GC51F-1145
Effect of Ionic Composition on Arsenate Adsorption to Clay Minerals

Friday, 18 December 2015
Poster Hall (Moscone South)
Sarah Fakhreddine and Scott E Fendorf, Stanford University, Earth System Science, Stanford, CA, United States
Abstract:
Adsorption of arsenate on clay minerals can control the mobility of As and subsequent contamination of groundwater. While the effect of ionic strength on As adsorption to phyllosilicate minerals has been evaluated for various clay minerals, the specific ionic composition of the surrounding pore water can play a critical role in promoting adsorption (or desorption) of As(V).
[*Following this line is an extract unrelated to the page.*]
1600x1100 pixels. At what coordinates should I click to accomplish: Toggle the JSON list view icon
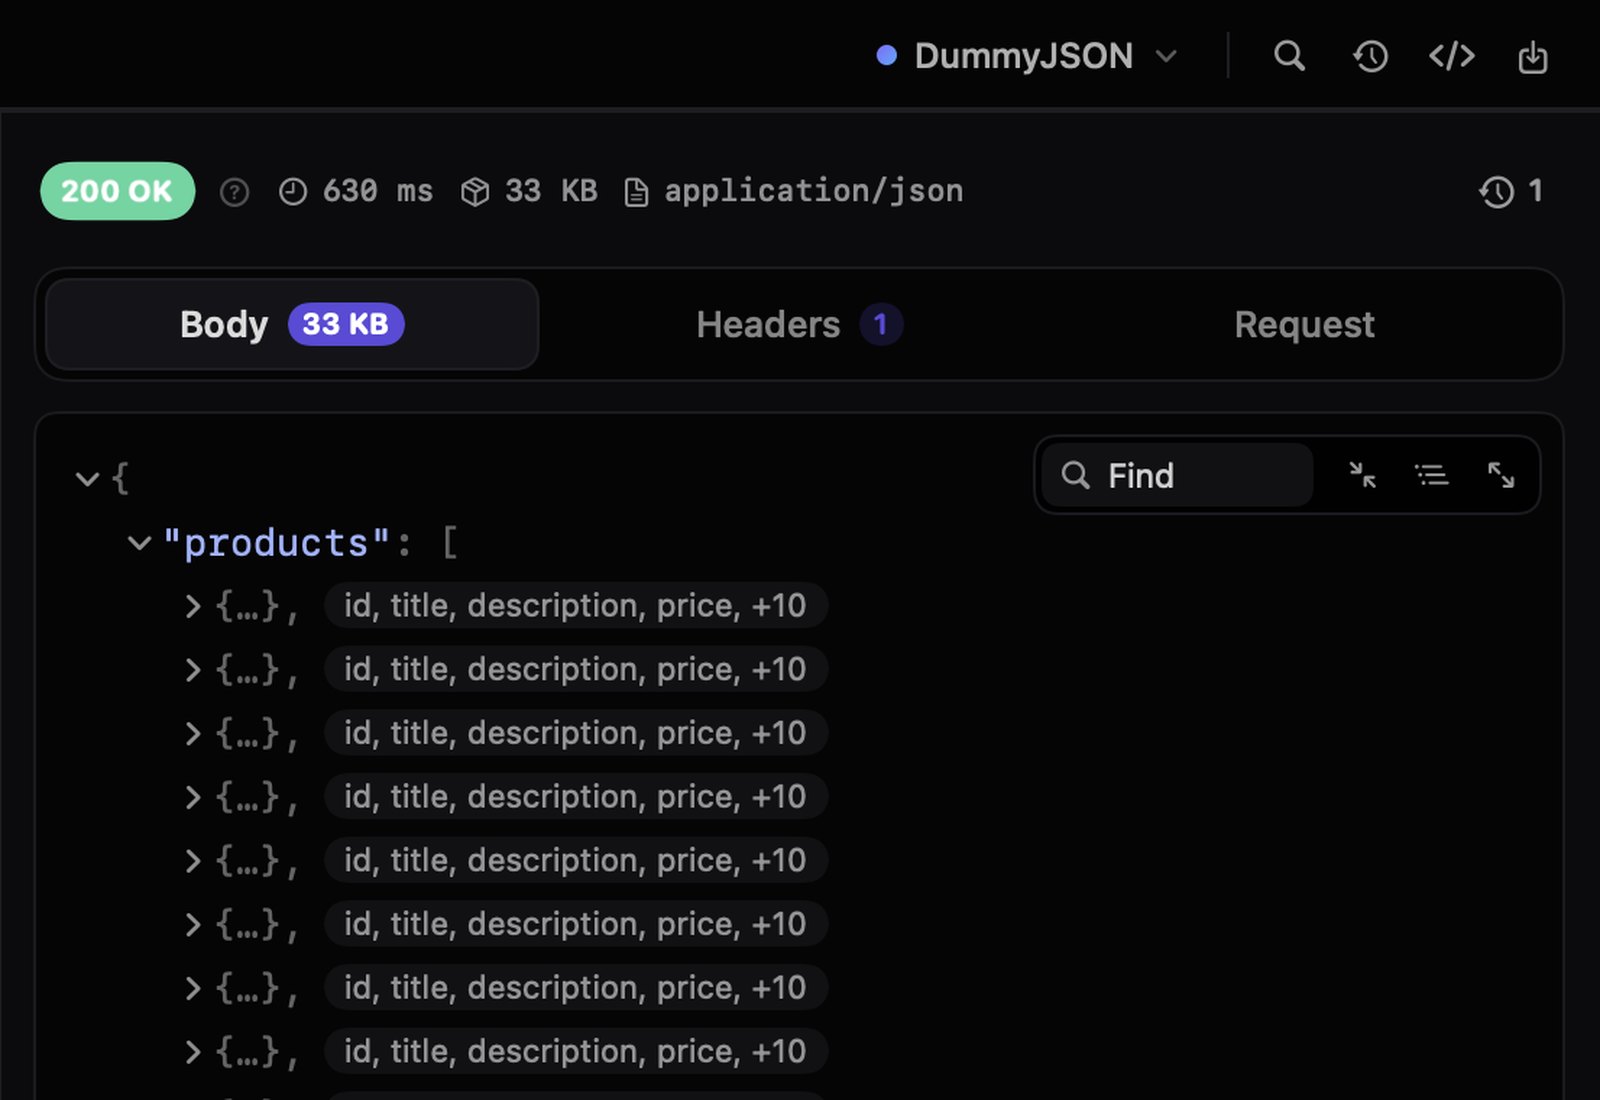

We conducted a series of isotherms to evaluate the adsorption of As(V) to various phyllosilicates in the presence of monovalent (K+), divalent (Ca2+, Mg2+) and trivalent (La3+) cations while maintaining constant ionic strength and pH. Adsorption isotherms were combined with surface complexation modeling to describe retention mechanisms of As(V) as a function of ionic composition in the surrounding solution. When ionic strength is supplied by higher valency cations, the ions in the surrounding pore water possess higher charger densities. Consequently, these higher valency cations form stronger outer sphere bridging complexes between negatively charged phyllosilicate mineral surfaces and negatively charged arsenate oxyanions. We find that higher valency cations greatly enhance the propensity for As(V) adsorption on phyllosilicate minerals.